Solitamente quando ripercorro le ultime tappe storiche della separazione mi focalizzo su tre “momenti”. Una prima fase vede la donna in una condizione di fragilità, per ragioni economiche e culturali, infatti, era molto complicato per una donna arrivare alla scelta della separazione. Successivamente la giurisprudenza ha teso una mano alle madri, propendendo per l’affido dei figli verso questa figura, considerata fondamentale nell’accudimento e quindi prevedendo una serie di azioni in favore della donna. Sono gli anni di padri danneggiati, “i nuovi poveri” si definiscono, in quanto queste misure li hanno privati, a volte, di un tetto e del necessario per vivere. Nascono movimenti e associazioni di padri che rivendicano il loro ruolo. Con la legge n. 54 del 2006 e la nozione di affido condiviso si pensava ad una svolta, è qui, credo, che arriviamo ad una terza fase, quella attuale. Vediamo donne sempre più indipendenti, per cui la battaglia economica è spesso inesistente e lascia il posto a quella per l’affido o ancor peggio a quella che vede uno dei due genitori sottoporre l’altro a una serie di valutazioni; la stessa persona che qualche anno prima si era scelta come partner e poi genitore dei propri figli, oggi sottoposta ad accuse riguardanti la sua salute psicologica o semplicemente la sua capacità genitoriale.

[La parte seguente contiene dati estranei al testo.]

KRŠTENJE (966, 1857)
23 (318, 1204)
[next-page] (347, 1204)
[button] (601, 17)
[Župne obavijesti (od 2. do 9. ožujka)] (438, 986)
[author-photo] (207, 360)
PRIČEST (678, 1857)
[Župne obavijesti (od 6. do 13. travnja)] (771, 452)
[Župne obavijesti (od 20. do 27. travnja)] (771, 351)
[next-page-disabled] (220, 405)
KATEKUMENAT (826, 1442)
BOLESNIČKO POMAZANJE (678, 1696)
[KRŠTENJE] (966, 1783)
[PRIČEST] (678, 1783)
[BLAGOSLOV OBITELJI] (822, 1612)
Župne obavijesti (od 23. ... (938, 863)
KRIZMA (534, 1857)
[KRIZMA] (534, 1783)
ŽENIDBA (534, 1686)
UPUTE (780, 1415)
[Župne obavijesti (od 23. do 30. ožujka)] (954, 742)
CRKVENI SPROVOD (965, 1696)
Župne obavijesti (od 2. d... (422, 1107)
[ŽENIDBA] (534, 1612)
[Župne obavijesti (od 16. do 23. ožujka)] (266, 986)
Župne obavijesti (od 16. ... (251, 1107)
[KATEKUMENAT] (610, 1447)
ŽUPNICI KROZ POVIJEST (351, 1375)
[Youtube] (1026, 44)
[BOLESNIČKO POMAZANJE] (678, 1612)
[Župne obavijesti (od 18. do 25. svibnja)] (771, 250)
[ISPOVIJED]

Vi sto parlando di coppie genitoriali, tante, persone come noi, travolte da una spirale di odio, rancore, gelosie. Disposti a investire tutto per vincere una guerra inutile. Pensate per un attimo a Giuseppe e Katia, uno di loro due mi ha confidato di aver speso davvero tanto per queste battaglie legali, non solo economicamente, ma anche in termini di tempo ed energie, e pensate un attimo a Jacopo, un’infanzia alle prese con genitori “avvelenati”, conteso, con dei riferimenti educativi ambigui, oggi ci aspettiamo che scelga? Oggi Jacopo decide in base a “utilità o comodità”, durante la settimana con la madre sì, poi magari c’è un concerto nella città dove vive il padre e con grande sorpresa della madre le invia un sms in mia presenza “questo weekend sono da papà”.
A mio avviso nessun cambiamento culturale e nessuna normativa di riferimento ha colmato il vuoto più grande, quello di persone che non erano affatto preparate a gestire una separazione. Ovviamente se dicessi ad ogni coppia che incontro “voi non avete accettato veramente la separazione”, le risposte che raccoglierei sarebbero di negazione. Eppure nuove risposte vanno trovate, tutti possiamo fare qualcosa, non solo noi professionisti.
La cura della famiglia passa attraverso ognuno di noi.